I remember being thrilled to hear that I was a candidate for the trachelectomy. In October 2012 my son was three years old, I had already been reunited with JR, now my husband. He had said I love you for the first time earlier in the month. I had allowed myself to look forward to a future. When I was diagnosed with cervical cancer in October 2012 that changed the type of future I could look toward. With the "normal" treatment for my original stage of cancer being a hysterectomy that changed the future I had to expect. When my oncologist determined that I could have this procedure and preserve fertility I was hopeful and ready to complete the procedure.

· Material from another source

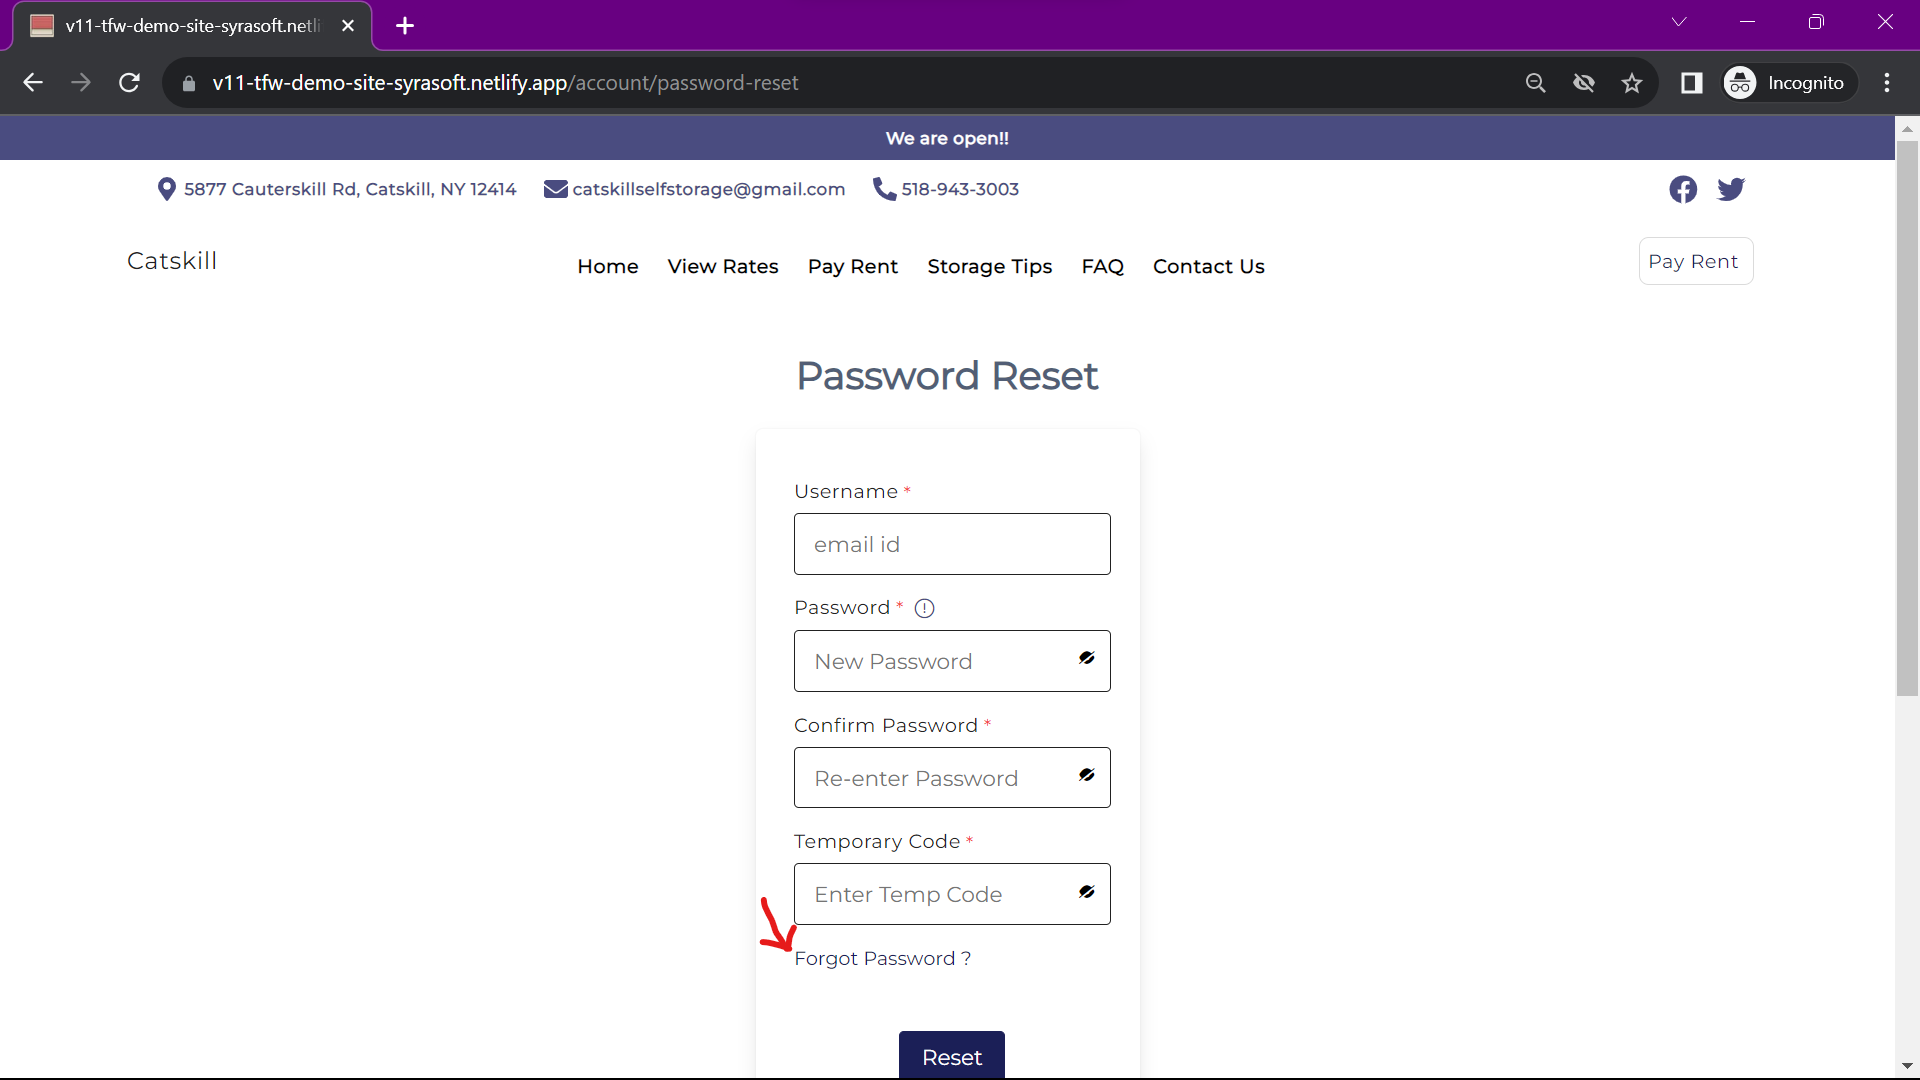Open the Incognito profile menu
This screenshot has width=1920, height=1080.
click(1786, 83)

When I look back at this post from four years ago it reminds me that this isn't the life I was suppose to have. This life that I am living, with persistent recurrent metastatic cervical cancer, is not the life I was looking forward to. When I made this post I can imagine what was in my mind. I was thinking, lets do this treatment and put cancer in the past. Lets move forward to a time when we can be married and a time I could give birth to a younger sibling for my son Wylee. Lets move on.

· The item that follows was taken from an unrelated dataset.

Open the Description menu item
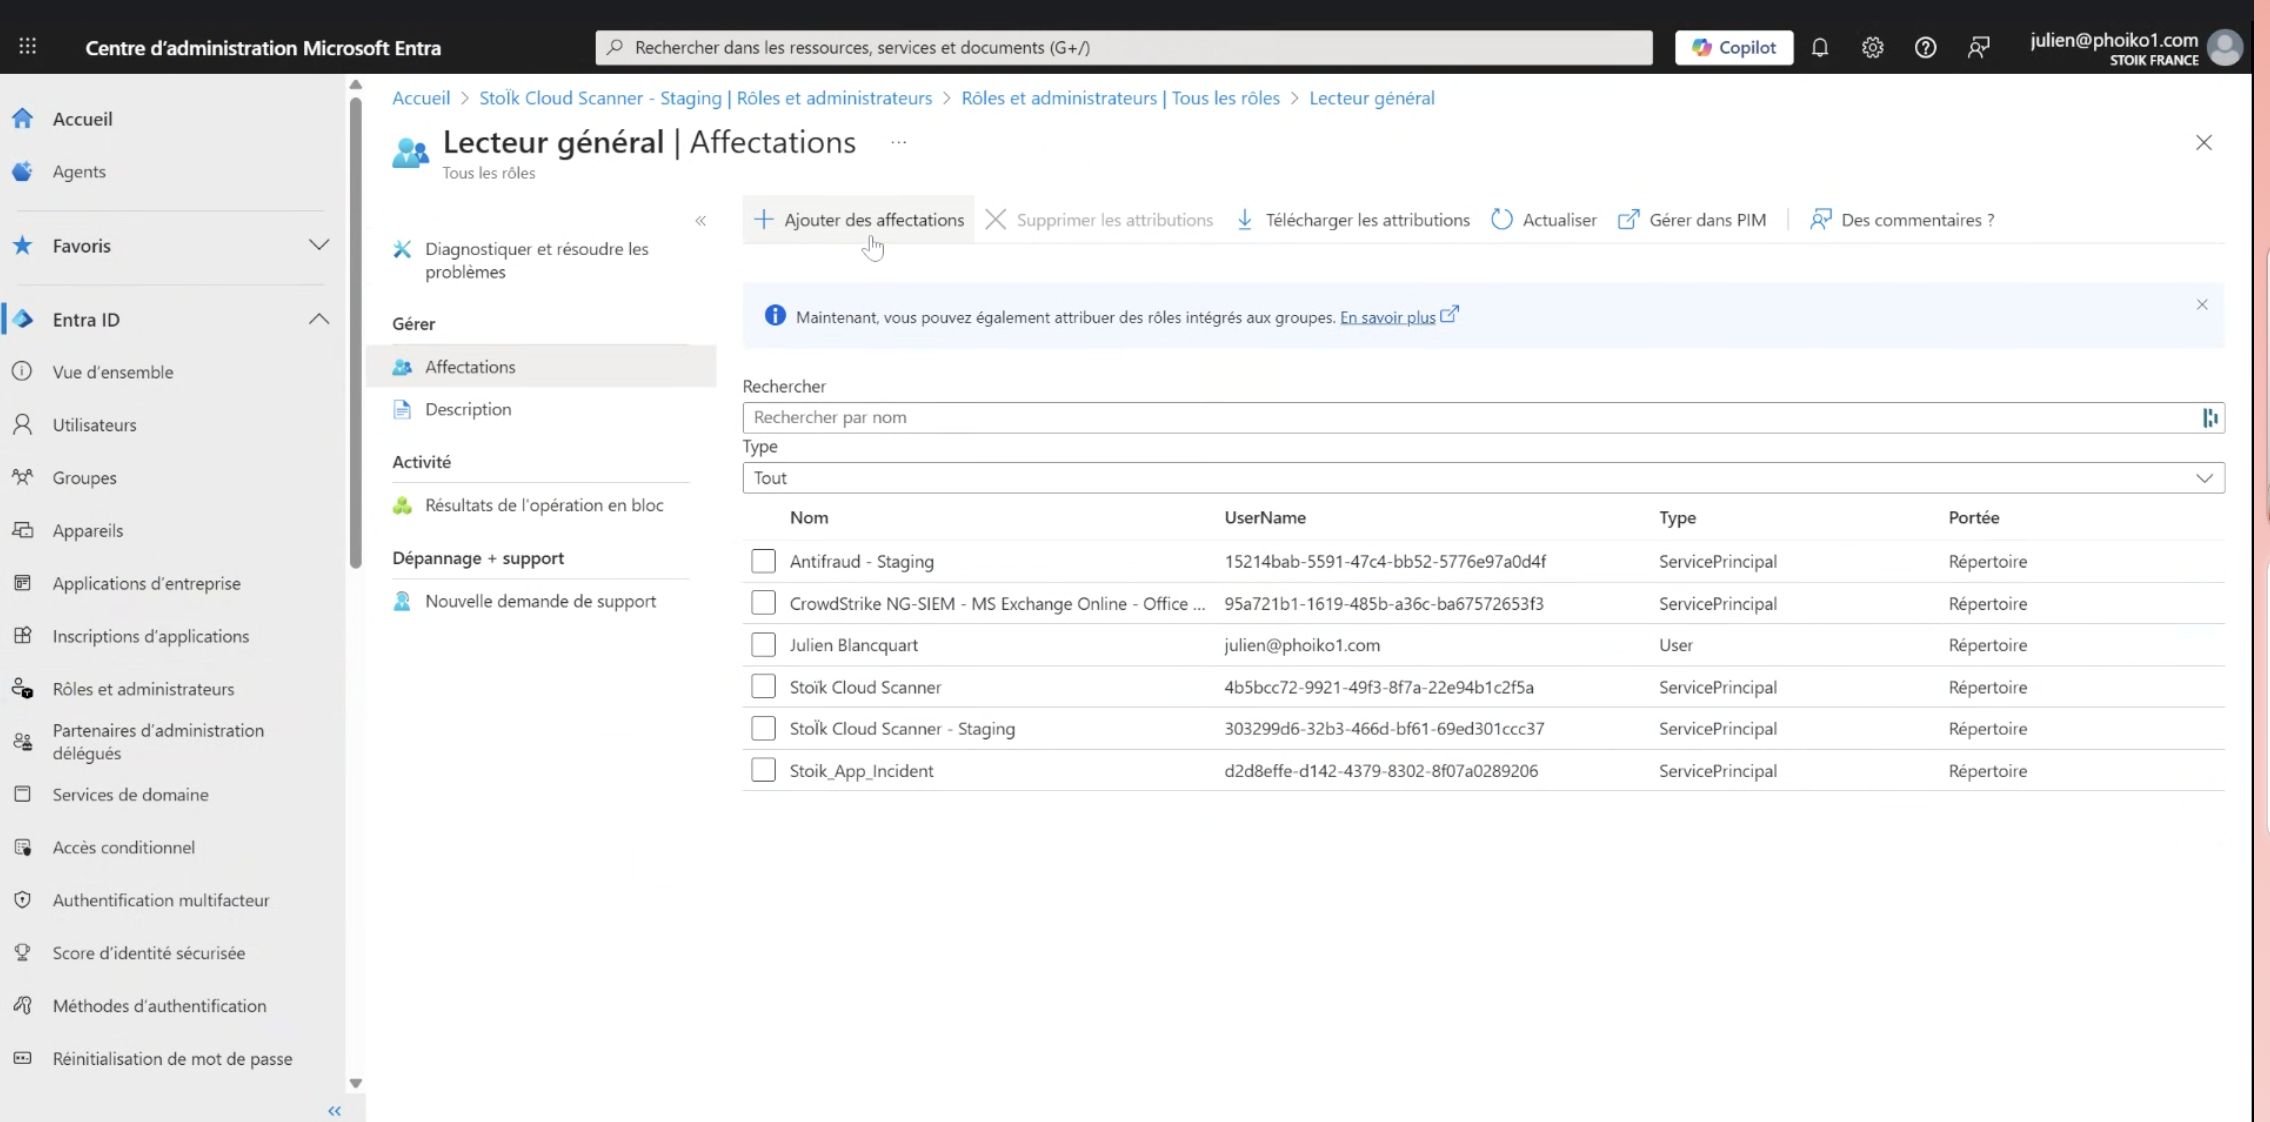pos(467,409)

That picturesque life is not the life I have. According to research the data indicates that the overall recurrence rate following a trachelectomy is less than 5%. Less than 5%. I am in that 5% and I am now living my life with cancer. I am married to JR, however that wedding was touched by my first recurrence and looking at the pictures you can see that our wedding day was completed with a tube coming out of my back and no hair. I lost my fertility with treatments for my recurrences. Now I move on, living with a cancer that isn't going away. Living. Today I will take some time to grieve the loss of the life I was "suppose to have" because it is okay to take some time to mourn that loss. However, I will move on. I will move on and advocate in hopes someone else doesn't have to go through what I have gone through. I will advocate for those who are going through a cancer diagnosis so they know which resources are available to them. I will live my life.
I have a beautiful and amazing family who loves me and supports me. I have great friends and extended family who support me. I even have amazing organizations who I am incredibly thankful to be a part of. Although it is not what I expected, I love the life I have and I plan to continue living it to its fullest. I challenge each of you to live the same.